In the Fall of 2015, President Obama unveiled the College Scorecard, an online tool aimed at bringing much desired transparency to higher education. The College Scorecard consists of thousands of variables for thousands of schools going back almost two decades. This provides ample opportunity to discover various insights about higher education, yet it can be difficult to imagine how to make sense of so much data. Traditional analyses tend to focus on a few hand-selected platinum variables and apply routine statistical methods, leaving so much of the data’s potential unrealized. In this new work, we apply neural networks to the College Scorecard in novel ways, allowing us to grapple with the size of the dataset, the extent of missing data (more than half of the possible data is missing), the various classes of data (continuous, categorical, etc.), and complex nonlinear relationships.
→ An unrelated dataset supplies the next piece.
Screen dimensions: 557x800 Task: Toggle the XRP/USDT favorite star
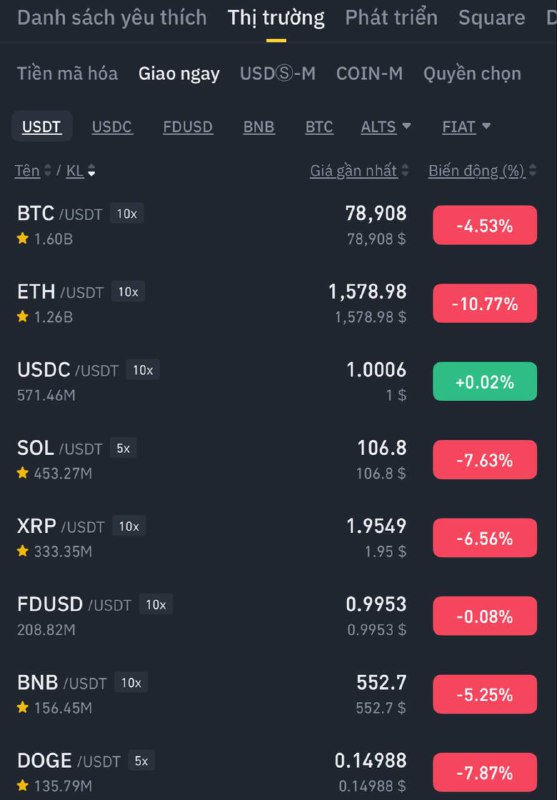click(22, 551)
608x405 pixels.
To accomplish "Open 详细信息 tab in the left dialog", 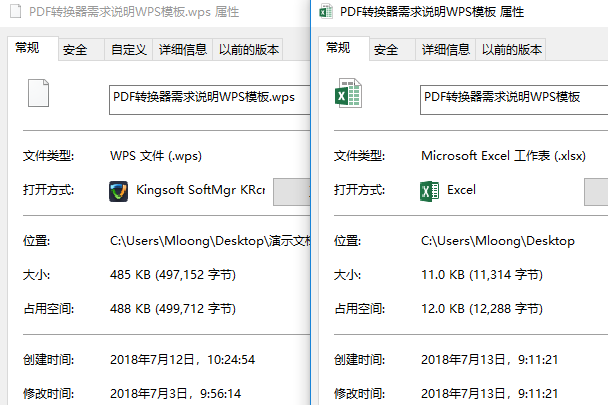I will pos(183,50).
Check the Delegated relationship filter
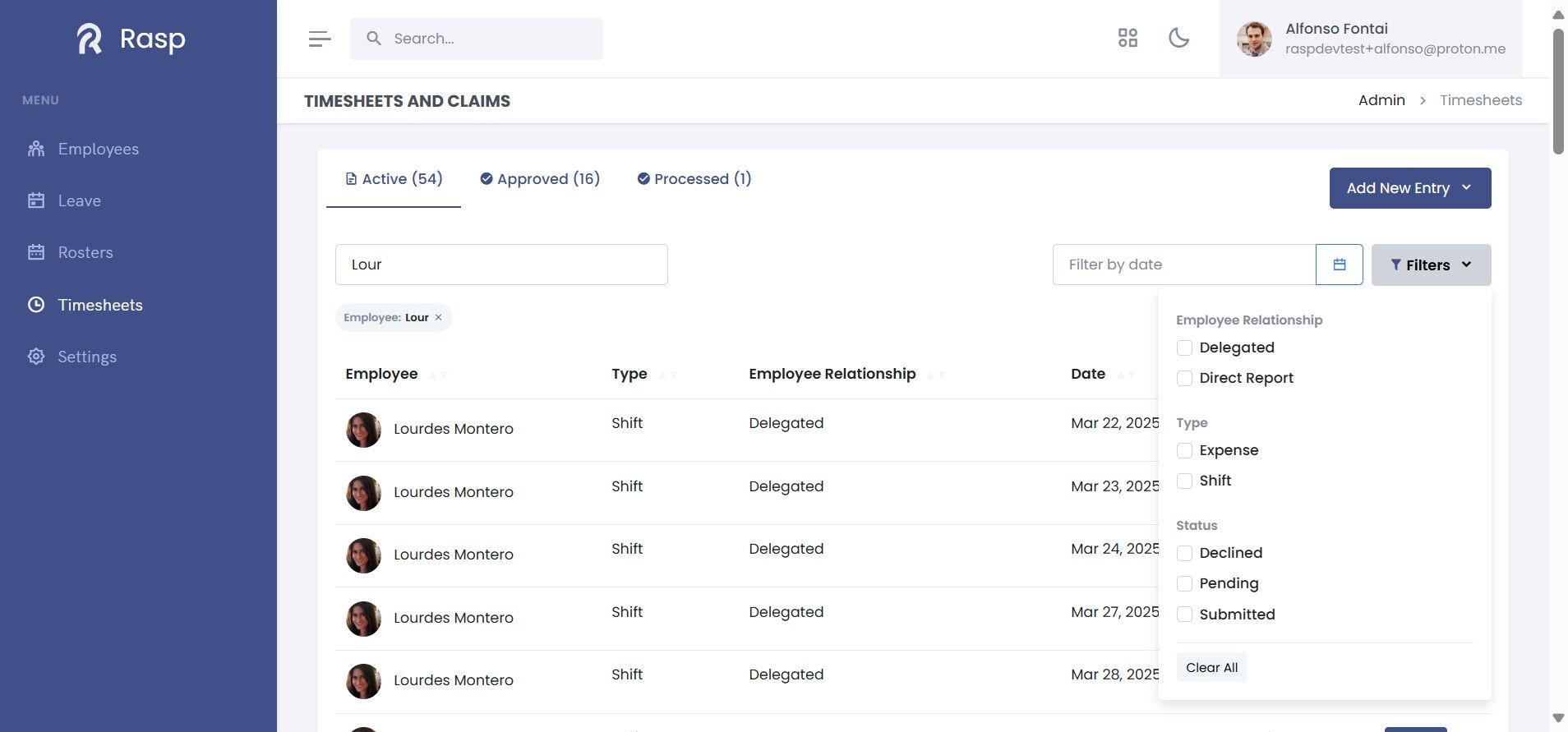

Leveraging specific neural network architectures, we perform various novel analyses such as:
- Using unsupervised machine learning through the use of deep neural networks to develop an objective, holistic, quantitative college ranking;
- Discovering colleges that are most similar to each other across the available data;
- Discovering “hidden” Ivy League schools–schools that possess a sufficiently accurate signature of an Ivy League school even though they are not labeled as an Ivy; and
- Developing a new metric called Value Over Replacement School (VORS), inspired by the Moneyball culture of sports analytics.